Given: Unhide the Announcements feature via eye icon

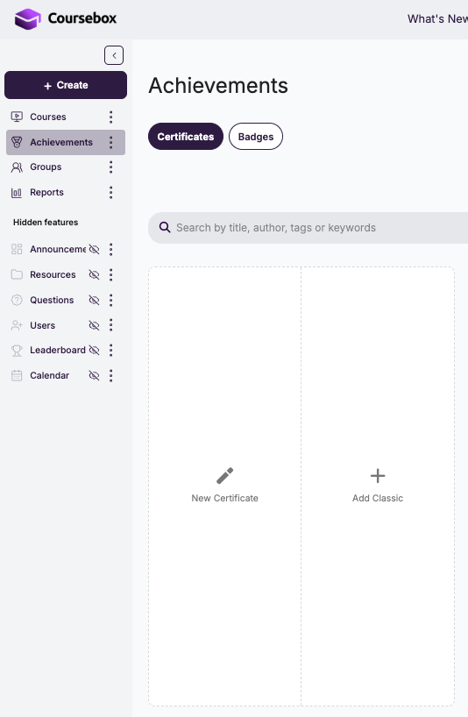Looking at the screenshot, I should (x=94, y=249).
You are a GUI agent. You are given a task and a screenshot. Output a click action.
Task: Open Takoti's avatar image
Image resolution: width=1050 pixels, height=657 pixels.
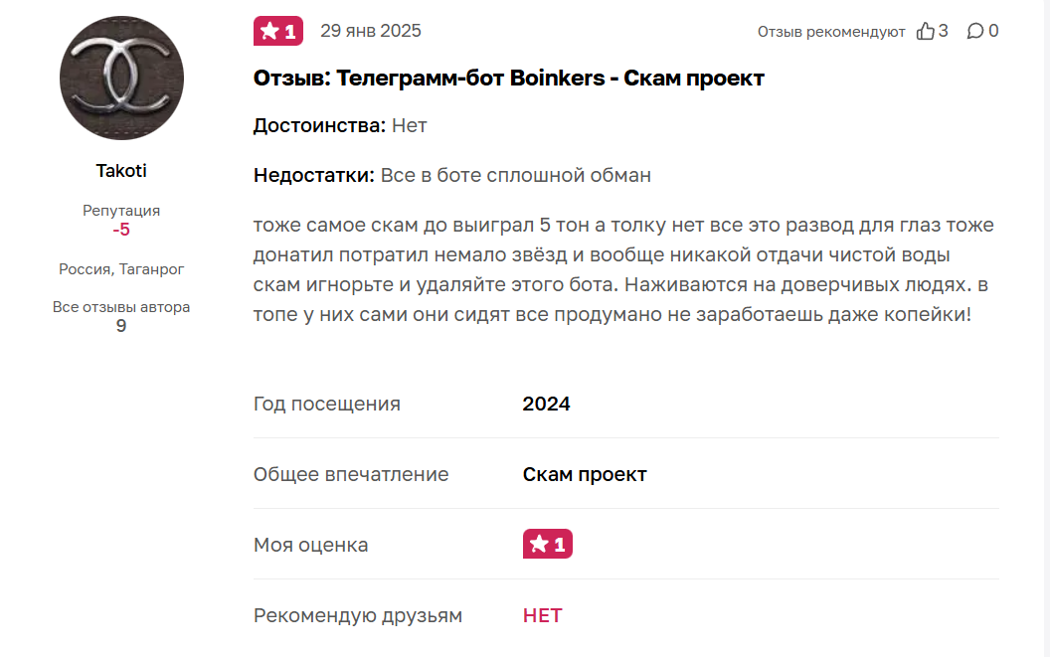(121, 78)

————————

AIM OF THE TASK:
Print out every record above exactly as given. Do not include the pictures.

RESPONSE:
Given: Unhide the Announcements feature via eye icon

Looking at the screenshot, I should (x=94, y=249).
You are a GUI agent. You are given a task and a screenshot. Output a click action.
Task: Open Takoti's avatar image
Image resolution: width=1050 pixels, height=657 pixels.
(121, 78)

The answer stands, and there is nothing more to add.